Three-dimensional static and free vibration analyses of multilayered piezomagnetic shells

The future of the aerospace sector is strictly connected to the so-FDOOHG ³VPDUW VWUXFWXUHV´ and their ability to withstand the action of different field loads during normal operative conditions. Multi-layered composite structures embedding at least one piezomagnetic lamina couple the magnetic field with the elastic field. This coupling phenomenon allows the conversion of energy from the magnetic field to the elastic one and vice versa [1]. Smart piezomagnetic structures could have different applications in the aerospace field.

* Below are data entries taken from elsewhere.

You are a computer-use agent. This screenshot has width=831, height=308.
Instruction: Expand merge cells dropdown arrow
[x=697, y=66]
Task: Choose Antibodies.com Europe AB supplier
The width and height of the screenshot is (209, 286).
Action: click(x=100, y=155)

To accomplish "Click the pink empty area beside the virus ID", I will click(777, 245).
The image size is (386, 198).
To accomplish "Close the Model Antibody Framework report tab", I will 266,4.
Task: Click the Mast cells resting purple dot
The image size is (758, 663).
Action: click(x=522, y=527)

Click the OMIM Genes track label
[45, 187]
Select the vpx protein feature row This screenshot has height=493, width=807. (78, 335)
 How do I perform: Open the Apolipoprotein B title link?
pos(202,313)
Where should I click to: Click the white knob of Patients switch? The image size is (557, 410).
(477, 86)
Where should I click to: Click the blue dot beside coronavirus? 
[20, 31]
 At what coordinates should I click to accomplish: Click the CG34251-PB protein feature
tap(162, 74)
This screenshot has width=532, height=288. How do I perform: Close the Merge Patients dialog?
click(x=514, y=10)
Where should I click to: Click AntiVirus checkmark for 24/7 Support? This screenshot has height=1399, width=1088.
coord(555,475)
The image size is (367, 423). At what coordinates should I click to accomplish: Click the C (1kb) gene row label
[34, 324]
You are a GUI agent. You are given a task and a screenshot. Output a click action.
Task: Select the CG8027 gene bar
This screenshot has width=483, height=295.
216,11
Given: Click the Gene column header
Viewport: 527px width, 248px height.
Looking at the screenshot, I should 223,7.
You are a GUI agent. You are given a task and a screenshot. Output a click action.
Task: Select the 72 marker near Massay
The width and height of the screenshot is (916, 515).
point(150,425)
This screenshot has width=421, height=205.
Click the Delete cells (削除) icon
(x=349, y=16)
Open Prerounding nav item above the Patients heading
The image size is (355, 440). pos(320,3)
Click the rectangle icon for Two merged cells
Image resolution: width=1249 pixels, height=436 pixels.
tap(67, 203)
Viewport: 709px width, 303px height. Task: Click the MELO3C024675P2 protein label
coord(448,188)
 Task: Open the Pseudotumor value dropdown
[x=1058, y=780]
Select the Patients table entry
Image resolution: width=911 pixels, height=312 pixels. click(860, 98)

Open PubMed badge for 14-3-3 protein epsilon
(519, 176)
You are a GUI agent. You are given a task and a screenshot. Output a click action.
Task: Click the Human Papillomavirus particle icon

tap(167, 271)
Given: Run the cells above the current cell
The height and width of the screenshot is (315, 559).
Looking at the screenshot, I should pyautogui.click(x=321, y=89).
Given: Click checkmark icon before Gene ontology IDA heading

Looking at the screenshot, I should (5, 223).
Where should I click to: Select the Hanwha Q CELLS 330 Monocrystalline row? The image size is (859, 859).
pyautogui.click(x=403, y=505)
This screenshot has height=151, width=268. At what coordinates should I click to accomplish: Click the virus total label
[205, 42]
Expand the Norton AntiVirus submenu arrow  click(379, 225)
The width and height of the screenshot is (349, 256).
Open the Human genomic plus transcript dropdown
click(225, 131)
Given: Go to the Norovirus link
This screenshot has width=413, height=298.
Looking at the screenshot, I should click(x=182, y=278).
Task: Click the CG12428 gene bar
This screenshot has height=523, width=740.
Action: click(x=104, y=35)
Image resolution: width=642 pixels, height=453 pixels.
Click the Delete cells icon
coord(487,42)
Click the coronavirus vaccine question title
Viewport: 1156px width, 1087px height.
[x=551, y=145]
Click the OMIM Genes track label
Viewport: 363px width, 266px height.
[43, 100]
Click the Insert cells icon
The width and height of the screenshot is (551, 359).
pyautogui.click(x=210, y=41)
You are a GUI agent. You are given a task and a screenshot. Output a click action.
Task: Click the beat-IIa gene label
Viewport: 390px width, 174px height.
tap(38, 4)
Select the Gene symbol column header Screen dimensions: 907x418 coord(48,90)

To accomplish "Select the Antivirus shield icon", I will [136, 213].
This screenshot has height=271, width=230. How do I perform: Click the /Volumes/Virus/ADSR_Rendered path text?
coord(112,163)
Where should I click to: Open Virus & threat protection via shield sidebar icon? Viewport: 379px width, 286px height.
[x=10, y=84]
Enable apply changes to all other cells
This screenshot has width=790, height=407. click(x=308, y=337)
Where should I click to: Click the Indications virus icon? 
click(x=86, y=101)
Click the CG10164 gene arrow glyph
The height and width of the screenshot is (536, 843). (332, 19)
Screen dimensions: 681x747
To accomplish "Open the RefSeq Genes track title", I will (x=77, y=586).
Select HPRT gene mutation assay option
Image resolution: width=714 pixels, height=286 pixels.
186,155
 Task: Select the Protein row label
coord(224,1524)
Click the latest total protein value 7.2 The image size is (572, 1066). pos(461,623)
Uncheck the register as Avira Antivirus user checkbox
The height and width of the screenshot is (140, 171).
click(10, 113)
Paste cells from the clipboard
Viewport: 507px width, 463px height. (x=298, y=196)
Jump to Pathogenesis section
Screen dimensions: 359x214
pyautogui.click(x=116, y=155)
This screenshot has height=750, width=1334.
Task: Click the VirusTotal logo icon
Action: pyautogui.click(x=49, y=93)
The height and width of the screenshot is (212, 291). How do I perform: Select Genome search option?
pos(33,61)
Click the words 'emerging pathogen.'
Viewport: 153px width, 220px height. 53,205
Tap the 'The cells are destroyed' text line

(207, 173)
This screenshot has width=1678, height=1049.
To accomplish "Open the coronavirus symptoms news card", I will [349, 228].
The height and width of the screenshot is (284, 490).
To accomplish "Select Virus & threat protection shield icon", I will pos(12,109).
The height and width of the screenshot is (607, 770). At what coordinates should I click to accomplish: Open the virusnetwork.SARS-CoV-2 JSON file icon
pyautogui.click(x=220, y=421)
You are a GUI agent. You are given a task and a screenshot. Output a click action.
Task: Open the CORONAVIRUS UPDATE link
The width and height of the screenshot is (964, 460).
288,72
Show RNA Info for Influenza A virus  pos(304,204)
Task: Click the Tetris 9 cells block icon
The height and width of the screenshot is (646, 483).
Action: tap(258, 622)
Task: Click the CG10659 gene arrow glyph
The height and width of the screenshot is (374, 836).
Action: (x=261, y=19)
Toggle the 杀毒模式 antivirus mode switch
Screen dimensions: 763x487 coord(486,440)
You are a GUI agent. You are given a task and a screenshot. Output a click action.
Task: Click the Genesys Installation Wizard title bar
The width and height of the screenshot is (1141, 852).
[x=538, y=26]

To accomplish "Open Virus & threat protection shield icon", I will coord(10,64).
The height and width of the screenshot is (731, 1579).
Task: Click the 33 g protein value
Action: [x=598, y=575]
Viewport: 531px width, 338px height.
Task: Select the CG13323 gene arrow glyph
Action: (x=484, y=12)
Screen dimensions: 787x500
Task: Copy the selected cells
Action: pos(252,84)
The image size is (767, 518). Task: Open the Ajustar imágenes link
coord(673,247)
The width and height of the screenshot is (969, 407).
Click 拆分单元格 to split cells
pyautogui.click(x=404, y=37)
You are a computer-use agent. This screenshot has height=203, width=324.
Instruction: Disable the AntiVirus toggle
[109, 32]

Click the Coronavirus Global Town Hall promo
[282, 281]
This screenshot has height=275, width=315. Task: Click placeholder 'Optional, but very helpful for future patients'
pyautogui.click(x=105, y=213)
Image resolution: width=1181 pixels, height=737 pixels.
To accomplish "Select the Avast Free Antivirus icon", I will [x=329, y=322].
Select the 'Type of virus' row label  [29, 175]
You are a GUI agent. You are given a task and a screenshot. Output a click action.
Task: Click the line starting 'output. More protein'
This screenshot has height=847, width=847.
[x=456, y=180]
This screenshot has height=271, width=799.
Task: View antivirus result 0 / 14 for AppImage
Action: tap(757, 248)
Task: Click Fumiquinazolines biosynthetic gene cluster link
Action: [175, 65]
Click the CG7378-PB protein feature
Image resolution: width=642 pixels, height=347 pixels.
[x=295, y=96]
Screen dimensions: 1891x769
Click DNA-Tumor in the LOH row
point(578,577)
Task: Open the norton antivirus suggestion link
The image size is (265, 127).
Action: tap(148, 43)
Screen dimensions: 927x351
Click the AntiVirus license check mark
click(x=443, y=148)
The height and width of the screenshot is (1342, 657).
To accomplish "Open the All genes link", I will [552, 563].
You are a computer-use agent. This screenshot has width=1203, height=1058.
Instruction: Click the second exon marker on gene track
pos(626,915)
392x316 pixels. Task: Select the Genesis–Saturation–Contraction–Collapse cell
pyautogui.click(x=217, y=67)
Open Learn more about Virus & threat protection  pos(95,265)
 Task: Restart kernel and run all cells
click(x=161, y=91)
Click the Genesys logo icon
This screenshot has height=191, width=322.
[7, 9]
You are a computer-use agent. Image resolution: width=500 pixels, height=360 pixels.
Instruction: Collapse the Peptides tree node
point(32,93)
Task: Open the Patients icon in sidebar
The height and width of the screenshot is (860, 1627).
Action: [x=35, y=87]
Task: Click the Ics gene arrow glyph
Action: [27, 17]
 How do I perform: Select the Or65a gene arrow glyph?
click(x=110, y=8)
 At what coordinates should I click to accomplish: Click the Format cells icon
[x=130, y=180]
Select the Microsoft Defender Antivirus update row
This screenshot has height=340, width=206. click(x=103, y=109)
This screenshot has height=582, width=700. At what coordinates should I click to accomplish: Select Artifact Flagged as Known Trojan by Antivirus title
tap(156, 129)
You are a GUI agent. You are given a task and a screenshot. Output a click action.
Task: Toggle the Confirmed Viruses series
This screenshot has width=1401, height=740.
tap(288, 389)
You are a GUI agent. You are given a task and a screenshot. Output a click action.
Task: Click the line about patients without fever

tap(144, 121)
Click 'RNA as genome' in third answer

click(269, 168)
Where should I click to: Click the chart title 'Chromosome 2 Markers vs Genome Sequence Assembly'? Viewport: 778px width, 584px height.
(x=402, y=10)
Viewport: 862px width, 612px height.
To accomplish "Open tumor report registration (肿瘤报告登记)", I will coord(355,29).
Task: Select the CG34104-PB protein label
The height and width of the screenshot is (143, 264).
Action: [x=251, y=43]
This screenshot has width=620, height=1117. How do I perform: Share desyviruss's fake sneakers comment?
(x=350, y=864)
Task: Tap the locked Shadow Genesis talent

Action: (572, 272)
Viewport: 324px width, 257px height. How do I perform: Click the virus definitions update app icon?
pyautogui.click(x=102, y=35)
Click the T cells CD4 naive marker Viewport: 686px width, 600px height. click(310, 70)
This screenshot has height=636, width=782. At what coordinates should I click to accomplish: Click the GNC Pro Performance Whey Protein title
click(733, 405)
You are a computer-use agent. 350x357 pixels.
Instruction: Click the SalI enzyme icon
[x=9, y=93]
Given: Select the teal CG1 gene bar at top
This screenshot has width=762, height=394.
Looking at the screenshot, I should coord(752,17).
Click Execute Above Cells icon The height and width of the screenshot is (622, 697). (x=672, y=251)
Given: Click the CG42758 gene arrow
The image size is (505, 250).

For this reason, deep knowledges regarding the behaviour of piezomagnetic smart structures is mandatory to exploit the main characteristics of these elements for the design of the next generation of aircraft and spacecraft structures. A 3D exact full coupled magneto-elastic shell model for the static and free vibration analyses of multilayered piezomagnetic structures is presented. In the proposed model, valid for plates, cylinders and spherical/cylindrical shells, a set of four differential equations are solved in analytical form [2]. The four second-order differential equations are the 3D equilibrium and magnetic induction divergence equations for spherical shells. All the analyses consider simply-supported structures to obtain closed form solutions. The present formulation adopts a layer-wise approach [3]. Several results will be proposed for static and free vibration analyses. Plates, cylinders and spherical/cylindrical shells will be investigated by considering different half-wave numbers, magnetic induction values imposed at the external surfaces, thickness ratios and in-plane dimensions. Static analyses are conducted in terms of displacements, stresses, strains, magnetic potential and magnetic induction. Free vibration analyses are conducted by investigating the vibration modes for specific circular frequencies and imposed half-wave numbers. The presented results can be useful for those researchers interested in the behaviour of smart structures providing several test cases to use as comparisons for new numerical or analytical multifield theories for plates and shells.